The PowerPC chip (used in the Macintosh) includes an addressing mode that updates the index register for a load or store with the memory address computed by the instruction. This allows the instruction sequence
lwz r4, 8(r8) addic r8, r8, #8
to be replaced with
lwzu r4, 8(r8)
which will update r8 to r8+8 as well as performing the load (lwz and lwzu are loads; this addressing mode is available for stores as well). This new addressing mode does not affect the CPI, but might affect the instruction count and/or the clock speed. Assume the instruction frequencies are those for espresso in Figure 2.26. Also, assume the CPI values are those listed in Problem 4.
Including this instruction decreases the clock speed from 600 MHz to 550 MHz. What fraction of load & store instructions must use the updating addressing mode for the CPU speed to remain the same? Remember that converting a load or store to use updating addresses reduces the instruction count by eliminating an add or subtract.
Do problem 2.3 from the text, but use the following code sequence instead of the one listed in the book:
A = X[B] + Y[B] E = Y[B] + Z[B]

Compute the effective CPI for DLX. You've measured the following average CPI for each instruction class:

Instruction class	Clock cycles
ALU instructions & FP move	0.8
Loads (integer or FP)	1.7
Stores (integer or FP)	1.0
Conditional branches (taken)	2.2
Conditional branches (not taken)	0.6
Jumps	1.6
FP add, subtract, compare	2.1
FP multiply	2.5
FP divide	4.8
Other FP	5.5

Assume that branches are taken 60% of the time and that miscellaneous integer instructions take the same time as ALU instructions.

What is the effective CPI for compress, using the instruction frequencies in Figure 2.26?
What is the effective CPI for hydro2d, using the instruction frequencies in Figure 2.27?
If the FP unit were removed from DLX and each FP operation were replaced with one or more integer instructions, how would this affect the CPI for hydro2d? How would it affect execution time for hydro2d? Don't compute an exact answer; instead, comment on what would be likely to happen.

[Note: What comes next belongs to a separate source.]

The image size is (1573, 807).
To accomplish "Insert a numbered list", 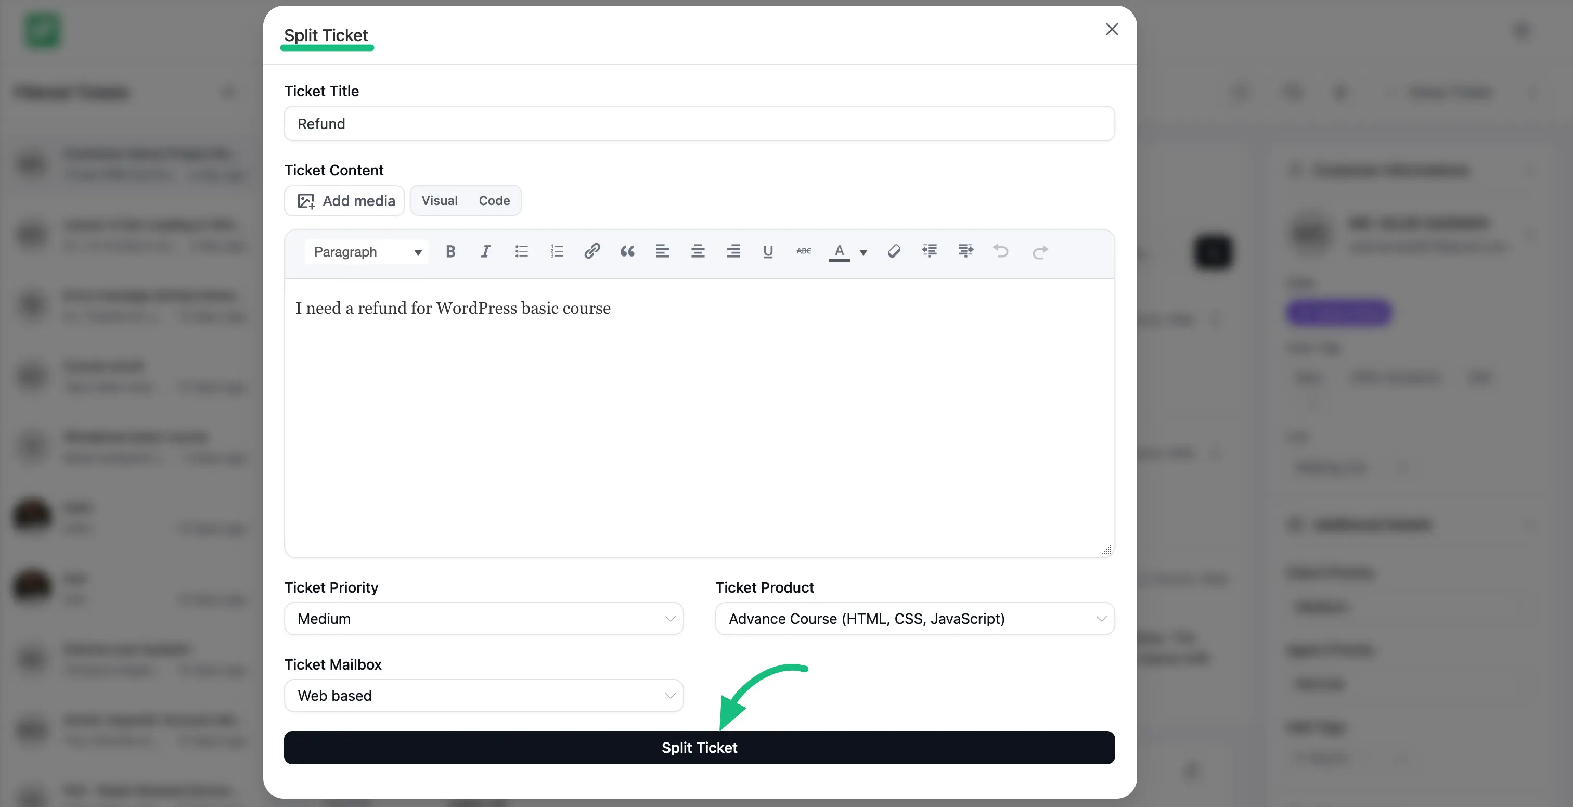I will click(x=556, y=251).
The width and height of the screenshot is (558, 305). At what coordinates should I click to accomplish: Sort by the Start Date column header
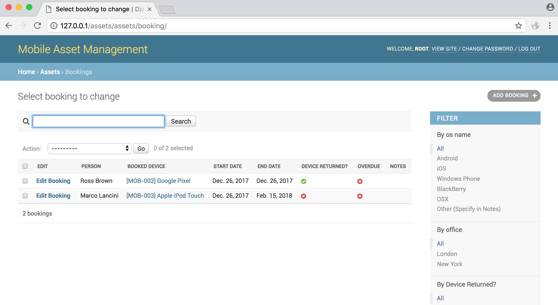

Compile the Dhrystone benchmark (available on the Web at netlib) on an SGI in the cs.umbc.edu domain using maximum optimization (gcc -O3) and produce an assembly language program (the -S option). Count the number of each type of instruction (you can do this by having the compiler produce assembly code, and tracing the loops in the original C code as well) that the benchmark executes. Compare this to the instruction frequencies in Figure 2.26 from the text. How do the instruction frequencies compare? Is dhrystone a good match for any particular program? If so, which one(s)?